Through experimentation with methods of the BSONWritable object, I have discovered it produces the following JSON output of a Java Date in my Hadoop MapReduce implementation. Here is a summary of the mapper and its use of BSONWritable:
...
public static class TokenizerMapper extends
Mapper<Object, BSONObject, Text, BSONWritable> {
public void map(Object key, BSONObject value, Context context)
throws IOException, InterruptedException {
...
Text mapOutKey = new Text();
BSONWritable mapOutValue = new BSONWritable();
// in this example - pubDate represents "2012-02-10T01.42.45Z"
Long ts = new Long(pubDate.getTime());
mapOutValue.put("ts-String", ts.toString()); // String object
mapOutValue.put("ts-long", ts.longValue()); // long primitive
mapOutValue.put("ts-int", ts.intValue()); // int primitive
context.write(mapOutKey, mapOutValue);
...
After manipulation of the mapOutValue in the reducer to update a count value the following is the result.

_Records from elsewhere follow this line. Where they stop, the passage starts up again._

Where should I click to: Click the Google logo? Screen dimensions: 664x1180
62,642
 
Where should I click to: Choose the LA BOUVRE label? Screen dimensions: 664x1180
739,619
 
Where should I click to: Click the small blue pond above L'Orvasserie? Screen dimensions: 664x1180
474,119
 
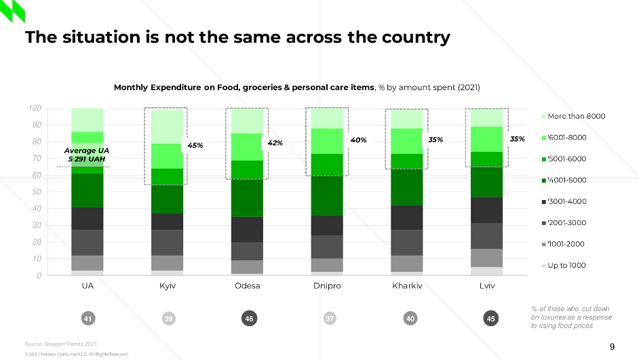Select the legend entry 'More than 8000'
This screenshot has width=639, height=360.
[576, 117]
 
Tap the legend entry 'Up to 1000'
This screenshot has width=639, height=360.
[566, 266]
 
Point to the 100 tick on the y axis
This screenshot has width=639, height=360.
[35, 108]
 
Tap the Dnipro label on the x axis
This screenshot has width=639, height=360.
[327, 286]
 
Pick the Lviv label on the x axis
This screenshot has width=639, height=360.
[486, 286]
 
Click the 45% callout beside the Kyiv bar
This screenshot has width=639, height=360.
[195, 146]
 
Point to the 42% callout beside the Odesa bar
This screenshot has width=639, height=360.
[275, 143]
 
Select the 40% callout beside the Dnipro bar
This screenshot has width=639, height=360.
[358, 140]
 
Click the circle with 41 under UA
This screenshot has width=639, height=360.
[88, 318]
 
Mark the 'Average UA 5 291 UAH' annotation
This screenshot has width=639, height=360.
[86, 155]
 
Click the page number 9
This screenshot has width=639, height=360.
[612, 347]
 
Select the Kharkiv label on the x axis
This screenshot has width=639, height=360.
[407, 286]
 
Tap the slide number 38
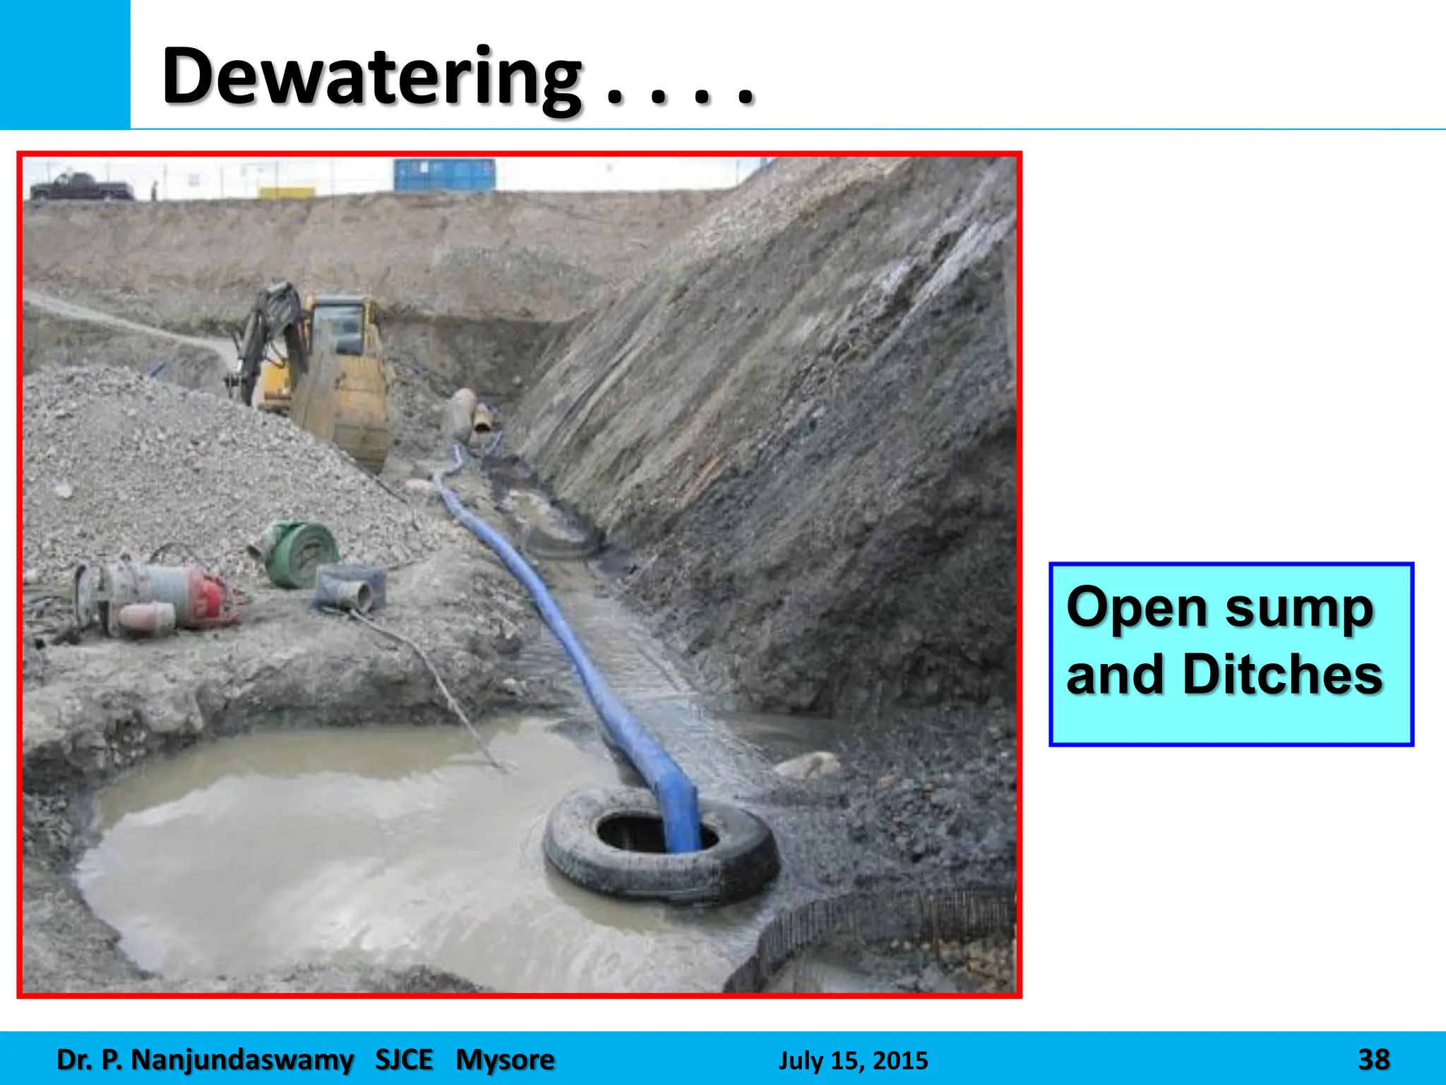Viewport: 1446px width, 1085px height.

{ ..., "ts-String" : "1328873945000",
"ts-long" : NumberLong("1328838165000"),
"ts-int" : 1729050536, ... }Using int has undesirable side-effects. But, our current specification calls for a number output for timestamps. I would prefer to produce a number instead of NumberLong as I'm aware any potential float calculations on a JSON number will not have a significant impact. To clarify this perspective, if you validate the following JSON string at
http://jsonlint.com/, the interpreter does not modify it
{ "long" : 1328873945000 } To get the interpreter to use floating point calculations, you'd have to increase the number 100,000 orders of magnitude. In that case, it would round up as follows:
{ "really long" : 132887394500012345 } => { "really long": 132887394500012350 }So, this is not a significant loss in time considering several millenniums.
Is it possible to produce a JSON number from a long with BSONWritable? If not what other classes, utilities or MR output format would you recommend to achieve the desired result?